Another Fet Failure thread

DaleKramer

10 mW
Joined
Feb 7, 2011
Messages
20
Location
Florida
BSC057N08NS3 G 80v 100a Infineon Mosfet Failures

I am driving a single fet with a Supertex HT0740 driver.

Here is gate signal into the HT0740 (yellow) and gate signal from the HT0740 (green) with the fet removed from the circuit:

740inoutnotattached.jpg


Here is gate signal into the HT0740 (yellow) and out of the HT0740 (green) measured with the scope probe attached directly to the gate on a trace less than 1mm from the gate.

Note, the input to the HT0740 (yellow) now has a 1V/div scale.

In this case the fet does not fail as the load is disconnected from the circuit.

740inoutattached.jpg


And here is the fet failure when a load is connected.

The load is a motor controller that draws a few hundred milliamps at rest and has about 1000 uf of capacitance to charge when fet closes:

FetCaughtblowing.jpg


What could be the cause of this failure?

I suspect it has to do with the slow gate turn on time but it appears that the fet is slowing the gate down as the gate signal without the fet is turning on in microseconds.

Thanks,
Dale
 
Alan B is spot on. If the FET turns on quickly (or tries to) into a big capacitive load then the current at the instant of turn on is only limited by the FET on resistance, the equivalent series resistance of the capacitor, the internal resistance of the battery and the resistance of the wiring.

Let's guess some values and see what the instantaneous current might be at the instant of FET switch on. The supply voltage is about 43 V, let's say the battery is about 20 mohms internal resistance, the FET is around 10 mohms Rdson, the wiring is around 10 mohms and the capacitor ESR is around 20 mohms. This aren't great figures, so probably give a slightly conservative instantaneous current. For a tiny period of time the current at turn on will be about 43 / (0.02 + 0.02 + 0.01 + 0.01 + 0.02) = 537 A....................

This current only flows for an extremely short period of time before it starts to fall very quickly, but it'll blow the FET pretty fast, as you've found out.

If you slug the gate turn on down so that the FET turns on slowly, then it will act like a current limiting resistor during that initial capacitor charge time.
 
Thanks guys,

False alarm for now, at least until I have to drive 16 of these in parallel.

Turns out I had put an unneeded diode in my keyswitch line that disabled my anti-spark resistor. What should happen is, when my ignition key is turned into the spring loaded start engine position, this places a 47ohm 5w anti-spark resistor across the fets. By the time my PIC has booted and sends a signal to turn on the fets there should be no volts across them and then you can release the ignition key.

Since I only have to turn these fets on and off once per vehicle use, it does not matter if they turn on slow, as long as it does not damage them.
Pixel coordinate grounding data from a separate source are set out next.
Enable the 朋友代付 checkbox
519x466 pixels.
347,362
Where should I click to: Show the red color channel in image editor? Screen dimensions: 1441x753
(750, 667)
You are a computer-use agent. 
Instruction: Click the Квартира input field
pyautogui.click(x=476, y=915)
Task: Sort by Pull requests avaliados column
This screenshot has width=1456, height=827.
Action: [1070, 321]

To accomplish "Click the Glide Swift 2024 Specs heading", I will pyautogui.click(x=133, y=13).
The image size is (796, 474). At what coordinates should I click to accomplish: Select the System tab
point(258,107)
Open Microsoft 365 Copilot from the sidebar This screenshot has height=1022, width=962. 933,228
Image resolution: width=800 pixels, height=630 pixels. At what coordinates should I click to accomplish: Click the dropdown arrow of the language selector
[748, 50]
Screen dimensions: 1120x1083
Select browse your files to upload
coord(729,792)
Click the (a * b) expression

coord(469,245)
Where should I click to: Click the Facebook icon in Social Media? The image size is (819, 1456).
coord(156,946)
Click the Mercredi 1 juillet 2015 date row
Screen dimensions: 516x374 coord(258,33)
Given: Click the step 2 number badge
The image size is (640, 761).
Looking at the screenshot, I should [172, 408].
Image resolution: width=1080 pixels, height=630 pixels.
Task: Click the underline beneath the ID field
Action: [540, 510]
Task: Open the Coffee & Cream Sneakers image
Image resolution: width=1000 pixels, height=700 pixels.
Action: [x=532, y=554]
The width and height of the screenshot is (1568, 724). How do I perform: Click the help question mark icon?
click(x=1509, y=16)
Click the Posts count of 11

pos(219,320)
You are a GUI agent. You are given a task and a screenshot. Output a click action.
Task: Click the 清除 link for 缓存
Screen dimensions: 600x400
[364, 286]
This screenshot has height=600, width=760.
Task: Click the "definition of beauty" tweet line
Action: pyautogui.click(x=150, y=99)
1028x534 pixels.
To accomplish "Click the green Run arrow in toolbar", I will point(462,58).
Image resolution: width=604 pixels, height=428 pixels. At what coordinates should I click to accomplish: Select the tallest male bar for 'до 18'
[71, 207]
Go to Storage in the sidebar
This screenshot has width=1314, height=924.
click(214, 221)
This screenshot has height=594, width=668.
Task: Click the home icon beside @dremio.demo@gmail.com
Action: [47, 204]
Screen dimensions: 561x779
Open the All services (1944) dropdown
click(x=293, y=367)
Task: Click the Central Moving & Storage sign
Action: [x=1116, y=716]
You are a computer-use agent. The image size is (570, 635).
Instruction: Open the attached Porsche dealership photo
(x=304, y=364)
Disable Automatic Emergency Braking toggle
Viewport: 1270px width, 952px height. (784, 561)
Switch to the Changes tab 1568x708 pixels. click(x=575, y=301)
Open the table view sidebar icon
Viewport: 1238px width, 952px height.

I am hoping the HT0740 will turn all 16 on in parallel.

I will be back if they do not.

Thanks,
Dale
 
Jeremy Harris said:
If you slug the gate turn on down so that the FET turns on slowly, then it will act like a current limiting resistor during that initial capacitor charge time.
Good points Jeremy and Alan...
Be sure to model or calculate the power dissipated by the FET as it passes through its linear region (i.e., when it's acting as a resistor) though. It's easy to blow the FET by turning it on too slow, requiring it to dissipate huge amounts of power before the gate is fully saturated on. :mrgreen:

[Edit] Oops, Dale and I posted at the same time. Hoping you can drive those 16 without problems!
 
Just to follow-up, here is the gate and D-S with 16 parallel fets each driven through a 100 ohm resistor and with a 15v zener on the output of the HT0740:
Gate-turn-ON-with-controller-and-16-parallel-fets.jpg


I think I am happy now, looks like Miller time is about 5ms.

But there is always that possibility that the gate could drop out at full power (about 160 amps total for all 16fets).

Anyone think I will lose the fets if that happens?

Notice D-S volts is like nothing at turn on now, dah....

Dale
 
In laments terms. What's the worst case scenario is a FET blow while you are riding?

Will it damage the motor at all?

Or how about the battery?
 
HypnoToad said:
In laments terms. What's the worst case scenario is a FET blow while you are riding?

Will it damage the motor at all?

Or how about the battery?

Under normal use, using an off the shelf controller with sufficient overhead, FET failure should damn near never occur. Just don't run things near the limit and have solid connections. It would be very hard to damage anything past the controller should a MOSFET failure occur. Worst case would likely be some melted wires and potentially blown halls from overvoltage. That would be very rare, typically its just a few cheap FETs.

These guys are talking more about theory, and analyzing design failures, rather than real practice in a commercial controller.